An einer Massendemonstration gegen Gewalt und für freie Wahlen in Hongkong nahmen am Samstagabend mehrere Zehntausend Menschen teil. Kanzlerin Angela Merkel äußerte in Berlin ihre Hoffnung auf eine „besonnene Reaktion auch der Polizei“.

Die Proteste hatten sich an Beschlüssen des Pekinger Volkskongresses entzündet. 2017 soll demnach zwar erstmals eine direkte Wahl im traditionell westlich geprägten Hongkong erlaubt sein, den Wählern wird aber eine freie Nominierung der Kandidaten verweigert. Die Reform geht den prodemokratischen Aktivisten nicht weit genug. China hatte den Hongkongern vor dem Souveränitätswechsel nicht nur Autonomie, sondern auch freie Wahlen in Aussicht gestellt. Die kommunistische Führung in Peking zeigt sich aber kompromisslos.

Regierung wie Studenten zeigten sich am Wochenende bereit zu Gesprächen. „Die Tür für Dialog ist immer offen“, betonten Regierungsvertreter.

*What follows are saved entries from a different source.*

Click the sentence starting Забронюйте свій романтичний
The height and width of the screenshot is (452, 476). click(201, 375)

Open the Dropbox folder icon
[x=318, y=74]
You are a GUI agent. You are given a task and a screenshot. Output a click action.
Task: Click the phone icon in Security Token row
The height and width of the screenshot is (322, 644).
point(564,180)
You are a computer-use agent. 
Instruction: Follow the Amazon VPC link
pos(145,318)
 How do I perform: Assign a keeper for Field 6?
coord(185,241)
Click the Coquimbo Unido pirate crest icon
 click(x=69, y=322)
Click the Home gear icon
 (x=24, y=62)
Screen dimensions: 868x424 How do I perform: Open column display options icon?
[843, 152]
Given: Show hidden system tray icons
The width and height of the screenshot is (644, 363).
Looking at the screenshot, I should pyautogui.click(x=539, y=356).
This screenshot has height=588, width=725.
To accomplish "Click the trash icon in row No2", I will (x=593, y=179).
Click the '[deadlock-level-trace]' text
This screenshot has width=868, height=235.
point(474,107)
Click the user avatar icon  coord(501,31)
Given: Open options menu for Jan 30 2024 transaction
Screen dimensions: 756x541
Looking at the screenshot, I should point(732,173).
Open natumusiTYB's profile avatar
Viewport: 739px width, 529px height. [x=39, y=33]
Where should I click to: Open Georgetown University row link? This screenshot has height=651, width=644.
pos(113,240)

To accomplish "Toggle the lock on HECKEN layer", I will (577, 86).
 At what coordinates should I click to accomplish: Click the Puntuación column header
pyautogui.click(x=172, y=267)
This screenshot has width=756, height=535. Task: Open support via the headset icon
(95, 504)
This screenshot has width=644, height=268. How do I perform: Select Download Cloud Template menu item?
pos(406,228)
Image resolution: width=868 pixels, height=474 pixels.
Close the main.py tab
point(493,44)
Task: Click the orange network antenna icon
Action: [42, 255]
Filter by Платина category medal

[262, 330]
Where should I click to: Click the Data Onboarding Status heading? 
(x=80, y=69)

Mit der Ankündigung, zumindest die Blockade wichtiger Zugänge zu Regierungsgebäuden aufzuheben, versuchten die Studenten, Spannungen abzubauen. Sie lösen auch Straßensperren auf, damit Kinder in betroffenen Stadtvierteln wieder zur Schule gehen können.

Eindringlich hatte zuvor Regierungschef Leung Chun-ying die sieben Millionen Bürger in Hongkong gewarnt, die Lage könne „sehr leicht außer Kontrolle geraten“. Er rief Protestgegner und Demonstranten zur Zurückhaltung auf. Regierung und Polizeikräfte seien entschlossen, „alle notwendigen Maßnahmen zu ergreifen, um die soziale Ordnung wiederherzustellen“.

Bei manchen lagen die Nerven blank

Der Studentenanführer Alex Chow sagte, seine Vereinigung komme erst an den Verhandlungstisch, wenn die Regierung die Sicherheit aller Demonstranten garantiere und die Angriffe untersuche. Viele Tausend setzten ihre Demonstrationen für mehr Demokratie in der asiatischen Wirtschafts- und Finanzmetropole fort.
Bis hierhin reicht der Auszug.